Not much is known about history of this place in ancient time and the Middle ages. In 1450 A.D., this area was given as jagir to local Kaji by Ala-ud-Din Ahmed Shah Bahmani of the Bahmani Sultanate. By 1550, this area came under rule of powerful Jadhav dynasty, which ruled the paragana of Sindkhed until 1724. During this period, they kept on shuffling their suzerainty with Mughal Empire and Ahmadnagar Sultanate as per situation. Emergence of Nizam of Hyderabad in south India changed political dynamics in this area.  The area come under control Nizam by 1724. During the later part of 18th century, this area came under influence of the Shinde dynasty, which ruled it for about 60 years. In 1803, the Nizam of Hyderabad recaptured Sindkhed and restored the rule of Jadhav dynasty. The family lost possessions of the city in 1851 owing to an act of rebellion by Arab troops under their command leading to Sindkhed's downfall. After the decline of the Nizam's rule, this area came under direct British rule.

Tourist attractions

Jijau Palace 
Sindkhed Raja is famous for the palace of Lakhojirao Jadhav. This palace was built in the late sixteenth century by Lakhuji Jadhav, father of Jijabai. Jijabai was born in this place on 12 January 1598.

Jijau Shrushti 
Jijau Shrushti is a Jijabai's memorial, it is situated on a hill near Sindkhed Raja. It is famous for Jijabi's birth anniversary celebration events.

Demographics 
 India census, Sindkhed Raja had a population of 16,434. Males constitute 52% of the population and females 48%. Literacy rate of Sindkhed Raja city is 82.03% marginally lower than state average of 82.34%. In Sindkhed Raja, Male literacy is around 89.58% while female literacy rate is 73.97%. About 75% of population is employed in agriculture sector.

Administration 
Sindkhed Raja is an administrative headquarters of Sindkhed Raja Taluka.

Office of Sub-Divisional Officer (Revenue) 
During reorganization of revenue Sub-Divisions during 2013, Government of Maharashtra established a new revenue sub-divisional office at Sindkhed Raja.
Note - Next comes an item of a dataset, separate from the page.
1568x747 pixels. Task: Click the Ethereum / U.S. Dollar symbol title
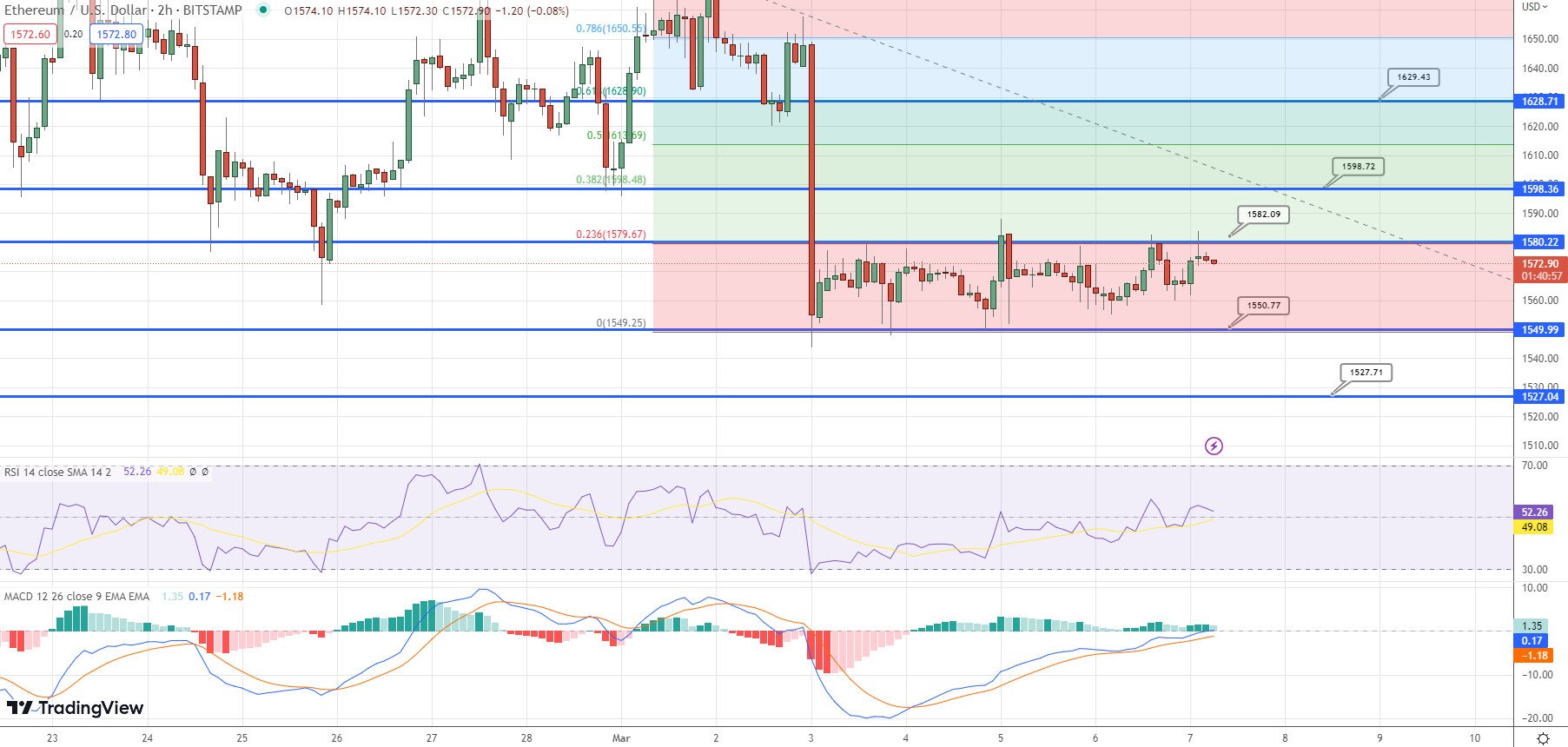122,10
Its jurisdiction includes Sindkhed Raja and Deulgaon Raja Tahsils. The office was inaugurated by then guardian minister of district Mr. Hasan Mushrif on 15 August 2013. Dr. Vivek Ghodke was the first Sub-Divisional Magistrate of Sindkhed Raja.

Cultural legacy 
Sindkhed Raja is the birthplace of Jijabai, mother of Maratha king Shivaji, (founder of Maratha empire).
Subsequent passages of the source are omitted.